Thursday, June 10, 2021

Housing Odds and Ends and Wrap Ups and New Adventures

As I've thought back over the past year, I'm amazed at how many people I know who have made housing changes, and if I widen the lens back to 2019, the list of people who made housing changes grows even larger. In fact, it might be an easier task to make a list of the people in South Florida who have stayed put.

Last night, a group of us gathered at the house of one of us who moved.  It wasn't meant to be a celebration of our new lease, but since we had just signed it, we did have a few moments of looking at the pictures on the realtor.com website, of talking about the implications.

I had spent the afternoon hammering out the final details before signing the lease.  Our new landlady, the owner of the condo, had been getting calls from people who offered her more than her renting price and longer leases if she would choose them.  She asked if we would consider a 2 year lease.  

At first I wanted to say, "No.  I don't want to be committed in that way."  But I didn't want to lose the deal.  We talked about the possibility of an 18 month lease, but that would put the lease expiring at the end of January, which traditionally would be a TERRIBLE time to be looking for a new place to live in South Florida.  So we signed the 2 year lease.

I have had really positive encounters with our future landlady who said she really wanted us to be her renters, and I really wanted to keep working with her.  She has been responsive, and I feel like I've gotten a good vibe from her.  I've been duped before, but hopefully my instincts are correct in this case.

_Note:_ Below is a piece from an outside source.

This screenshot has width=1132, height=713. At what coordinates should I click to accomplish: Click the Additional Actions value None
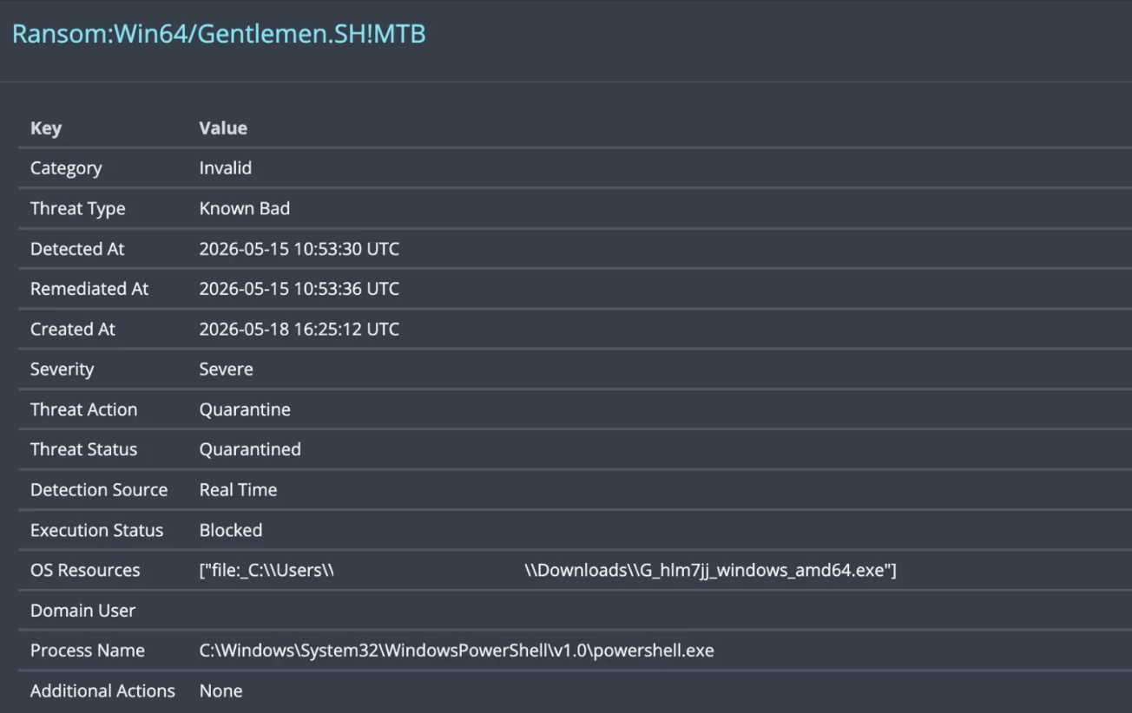pyautogui.click(x=221, y=691)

Tonight we go to see what we have just agreed to rent for 2 years.  Yes, we signed the rent without seeing the specific unit.  But I have a friend who lives in the building and loves it, and I know that the building stayed strong during Hurricane Irma; in fact, it was one of the only buildings in east Hollywood that didn't lose power.

This morning, I woke up feeling my usual mix these days:  overall excited, with a dash of scared and a sprinkling of sadness.  I thought about the condo, which has tile floors.  I thought about our current house, where we chose hardwood for the floors.  I'll miss some of the planks.  Do other people have favorite parts of the hardwood floor?  I doubt I'll feel the same about the tiles.

I also feel a bit sad about needing to sell the house itself.  We could have kept going for a few more years, draining our savings and dipping into retirement.  But at some point, we just wouldn't be able to afford it.  And I mean that in all sorts of ways.

I also feel a bit of sorrow that we couldn't pull this off, this living in a historic house until we die.  Do I also feel shame?  Not really.  It's not our fault that global warming is galloping ahead at a much faster pace than even my inner apocalypse gal anticipated, which means that our insurance rates have zoomed into the stratosphere.

I feel a bit like we're letting the house down, but that's silly.  Someone else will come along who can do more with and for the house, I hope.  I hope they don't bulldoze it down to put up one of those modernist monstrosities on the site.

Part of me hopes for a bidding war, but what I really want is someone who needs a house with a smaller cottage in the back, someone for whom this house will be a blessing--hopefully a someone with cash.